Selon l’écrivain français Jean Couteau, qui vit à Bali depuis le début des années 1970, le tourisme de l’île a commencé avec les fonctionnaires néerlandais, une fois terminée la conquête en 1908*. Dans les années 1920, le gouvernement colonial fait la promotion de Bali, la présentant comme « une sorte de musée culturel vivant : un paysage de rizières et de temples hindous qui offrait aux Européens cultivés un sentiment de retrait des pressions de la modernité. […] Bali offrait un mirage de sérénité et de sensualité. Les artistes européens qui visitaient l’île et souvent décidaient de s’y installer dans les décennies avant la Seconde Guerre mondiale, y trouvaient ce que Paul Gauguin avait trouvé à Tahiti à la fin du XIXème siècle. Comme Tahiti, Bali était un endroit qui pouvait être fantasmé et idéalisé à travers le prisme de l’art. » Le mythe de Bali est né, création de l’imaginaire occidental qui va attirer les visiteurs du monde entier.
*Christine Cabasset, « Tourisme culturel et tourisme de masse à Bali », in Les Cahiers d’Outre-Mer, 1995. **Dans Éric Buvelot, ibid.
Le peintre allemand Walter Spies va jouer un rôle déterminant dans la construction du mythe balinais. Il s’installe dans l’île en 1927, après avoir séjourné quatre années à la cour royale de Yogyakarta dans le centre de Java. Dans les années 1930, d’autres artistes et intellectuels européens et américains débarquent dans l’île : le compositeur canadien Colin McPhee , l’anthropologue Margaret Mead et son mari Gregory Bateson, le peintre mexicain Miguel Covarrubias (auteur de Island of Bali) et sa femme Rosa, l’écrivaine autrichienne Vicky Baum (auteure du roman Liebe und Tod auf Bali, Sang et volupté à Bali dans sa traduction française). Ce sont ces artistes et intellectuels qui créent la réputation de Bali comme « île des Dieux »* et comme « paradis »**. A leur suite, dans ces années 1930, des visiteurs européens et américains fortunés et cultivés visitent Java et Bali.
La Seconde Guerre mondiale et l’occupation japonaise de l’archipel indonésien interrompent le tourisme occidental. En août 1945, le Japon capitule et l’Indonésie proclame son indépendance. Les Pays-Bas reviennent dans ce qu’ils considèrent toujours comme leur colonie. Il s’ensuit un conflit armé et diplomatique qui ne prend fin qu’en 1949 quand sous la pression des États-Unis et de la communauté internationale, les Néerlandais doivent accepter le transfert de la souveraineté de l’archipel aux Indonésiens.

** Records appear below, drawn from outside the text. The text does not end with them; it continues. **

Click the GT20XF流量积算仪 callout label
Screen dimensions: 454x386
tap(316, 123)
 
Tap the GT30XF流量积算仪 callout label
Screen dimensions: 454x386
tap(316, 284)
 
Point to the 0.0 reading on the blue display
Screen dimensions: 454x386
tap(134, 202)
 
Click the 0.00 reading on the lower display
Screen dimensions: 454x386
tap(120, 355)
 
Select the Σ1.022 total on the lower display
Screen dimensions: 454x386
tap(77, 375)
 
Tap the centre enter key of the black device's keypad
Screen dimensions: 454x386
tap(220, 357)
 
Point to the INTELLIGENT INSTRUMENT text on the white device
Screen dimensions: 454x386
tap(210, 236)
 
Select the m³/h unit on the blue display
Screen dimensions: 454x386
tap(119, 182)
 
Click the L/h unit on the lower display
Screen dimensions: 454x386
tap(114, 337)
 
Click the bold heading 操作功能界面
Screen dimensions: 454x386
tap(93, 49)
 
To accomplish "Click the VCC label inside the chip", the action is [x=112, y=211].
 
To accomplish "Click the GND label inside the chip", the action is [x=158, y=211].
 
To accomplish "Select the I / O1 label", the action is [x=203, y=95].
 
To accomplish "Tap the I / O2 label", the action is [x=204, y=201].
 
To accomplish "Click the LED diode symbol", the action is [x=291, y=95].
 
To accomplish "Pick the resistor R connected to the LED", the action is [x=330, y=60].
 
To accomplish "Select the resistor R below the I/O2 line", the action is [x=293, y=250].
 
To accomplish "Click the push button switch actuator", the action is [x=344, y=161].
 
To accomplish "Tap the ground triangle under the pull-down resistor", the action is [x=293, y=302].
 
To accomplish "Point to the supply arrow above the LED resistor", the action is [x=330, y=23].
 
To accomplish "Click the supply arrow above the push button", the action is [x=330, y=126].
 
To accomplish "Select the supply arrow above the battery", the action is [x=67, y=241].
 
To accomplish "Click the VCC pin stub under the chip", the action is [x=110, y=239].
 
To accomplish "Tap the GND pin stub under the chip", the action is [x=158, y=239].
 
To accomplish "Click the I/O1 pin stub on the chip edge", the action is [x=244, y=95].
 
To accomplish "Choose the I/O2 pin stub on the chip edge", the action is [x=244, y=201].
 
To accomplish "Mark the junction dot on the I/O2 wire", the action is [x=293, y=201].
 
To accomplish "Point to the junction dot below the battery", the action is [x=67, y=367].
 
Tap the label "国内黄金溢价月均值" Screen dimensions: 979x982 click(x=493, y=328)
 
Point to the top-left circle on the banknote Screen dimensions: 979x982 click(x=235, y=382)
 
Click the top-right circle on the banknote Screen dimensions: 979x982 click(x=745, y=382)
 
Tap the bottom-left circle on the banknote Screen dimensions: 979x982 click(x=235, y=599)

*Le général Sarwo Edhie Wibowo, qui à l’époque commandait les forces spéciales de l’armée de terre et était chargé de la supervision des massacres, racontait qu’à Java, il fallait pousser les paysans à tuer les communistes alors qu’à Bali, il fallait les retenir.
Avec la fin du conflit et la reconnaissance de la jeune république par la communauté internationale, de riches étrangers cultivés reviennent visiter Java et Bali. Mais la fin des années 1950 et le début des années 1960, marquées par diverses rébellions, le tournant autoritaire de Soekarno et des tensions politiques, ne sont pas un contexte favorable au tourisme. La période de 1965-1966 voit le massacre de plus de cinq cent mille personnes qualifiées de « communistes », les tueries les plus violentes ayant lieu à Bali*.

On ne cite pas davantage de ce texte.